Why? Because most people influenced by the mainstream news media today don’t even know that’s where those stories came from. They didn’t consume the story in a newspaper or newscast; it came to them in a post on Facebook or Instagram or TikTok, naked and alone. Not surrounded by editorials, columns and all the other tchotchkes by which the mainstream news media inject and implant their favourite themes and assumptions, not to mention causes and candidates.
So they can’t bend the will of audiences to their agenda as they did in the days of free trade or globalization. If there’s any framing it’s a hodgepodge of tidbits from other social media: Donald Trump, Joe Rogan, Pierre Poilievre’s greatest Justin hits. The audiences on the internet don’t really distinguish between lofty sources like the Globe and the scuzzy random stuff. It’s all just out there.
I’d say this shift in newsgathering and dissemination accounts partly — nothing accounts fully for anything, all major events have too many causes, not too few — for the current state of the conservative movement, what I’d call paleolithic conservatism.
I’m thinking, obviously, of Trump, Boris Johnson, Jair Bolsonaro and Viktor Orban, but also, in our case, of Poilievre and Danielle Smith. It’s a primitive, atavistic version of the right, very amenable to simplistic Christianity and identifying passionately with some eternal clash between good and evil that includes the Crusades along with the Manichaeism of the Cold War.
In the old days of mainstream news media, they’d have cut the legs off those candidates with no one to patch them back together. In 2016, it would have been Hillary Clinton vs. Jeb Bush, in many ways the same person but they’d have been depicted with vast differences; that’s how mainstream news media always framed the two main parties.

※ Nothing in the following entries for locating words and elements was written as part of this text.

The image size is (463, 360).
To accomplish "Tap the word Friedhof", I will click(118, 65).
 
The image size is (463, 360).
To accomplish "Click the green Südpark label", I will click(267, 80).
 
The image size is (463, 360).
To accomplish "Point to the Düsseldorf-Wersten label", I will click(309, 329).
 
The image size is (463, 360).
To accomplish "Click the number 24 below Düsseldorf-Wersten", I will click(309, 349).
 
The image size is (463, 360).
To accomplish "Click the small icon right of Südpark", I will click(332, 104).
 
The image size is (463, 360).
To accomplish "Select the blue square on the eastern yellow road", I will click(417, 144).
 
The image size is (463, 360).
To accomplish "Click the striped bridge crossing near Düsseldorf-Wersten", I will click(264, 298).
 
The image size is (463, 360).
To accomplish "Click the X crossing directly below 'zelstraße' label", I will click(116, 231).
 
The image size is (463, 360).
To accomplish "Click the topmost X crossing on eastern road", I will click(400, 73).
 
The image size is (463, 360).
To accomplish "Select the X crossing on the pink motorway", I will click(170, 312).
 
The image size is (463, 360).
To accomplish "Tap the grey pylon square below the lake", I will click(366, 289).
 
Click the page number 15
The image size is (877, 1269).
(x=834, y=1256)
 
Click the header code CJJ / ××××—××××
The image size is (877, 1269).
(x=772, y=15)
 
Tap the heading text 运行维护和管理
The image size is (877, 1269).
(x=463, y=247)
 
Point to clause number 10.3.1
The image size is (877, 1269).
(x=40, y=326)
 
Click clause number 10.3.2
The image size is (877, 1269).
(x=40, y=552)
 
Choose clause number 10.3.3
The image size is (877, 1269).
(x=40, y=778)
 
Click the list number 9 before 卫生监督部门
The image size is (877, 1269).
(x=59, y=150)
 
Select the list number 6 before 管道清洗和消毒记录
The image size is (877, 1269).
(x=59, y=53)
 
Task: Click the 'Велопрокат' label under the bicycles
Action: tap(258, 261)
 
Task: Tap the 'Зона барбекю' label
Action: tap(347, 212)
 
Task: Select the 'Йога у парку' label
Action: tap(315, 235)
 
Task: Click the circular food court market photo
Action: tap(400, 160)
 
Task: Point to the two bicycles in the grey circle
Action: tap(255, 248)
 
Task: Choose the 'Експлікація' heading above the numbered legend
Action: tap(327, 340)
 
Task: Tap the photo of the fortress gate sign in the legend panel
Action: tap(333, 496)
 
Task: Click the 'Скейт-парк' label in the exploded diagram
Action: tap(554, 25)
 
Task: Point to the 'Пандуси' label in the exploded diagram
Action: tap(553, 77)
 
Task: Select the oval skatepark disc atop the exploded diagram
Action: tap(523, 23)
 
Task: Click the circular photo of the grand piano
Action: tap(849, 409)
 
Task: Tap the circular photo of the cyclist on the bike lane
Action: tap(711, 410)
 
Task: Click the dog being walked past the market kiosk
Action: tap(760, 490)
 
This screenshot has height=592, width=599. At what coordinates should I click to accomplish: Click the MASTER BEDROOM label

They’d have been all over Trump like one of Boris Johnson’s bad suits. He didn’t fit their recipe for their own maintenance of power and the causes they espoused: neo-liberal economics, deregulation, austerity, mild mitigation of social injustice as long as it didn’t interfere with soaring corporate profits.
But by 2016 there’d already been Fox. Think of it as a timid precursor to social media and then the rest — Breitbart et al. Above all, there was the decline of the mainstream news media itself, relentlessly shedding ad revenues while hoping for a miracle. I’d say similar, though not identical, trajectories apply to Poilievre and Smith.
The mainstream news media can still “break” stories and shepherd them to prominence, as we see. But they can’t control the overall narrative any more. No one, at least for the moment, does. We are all carried along in a wild current, including those of us who despised the agendas of the mainstream news media, as we now discover we almost miss them. At least they were predictable.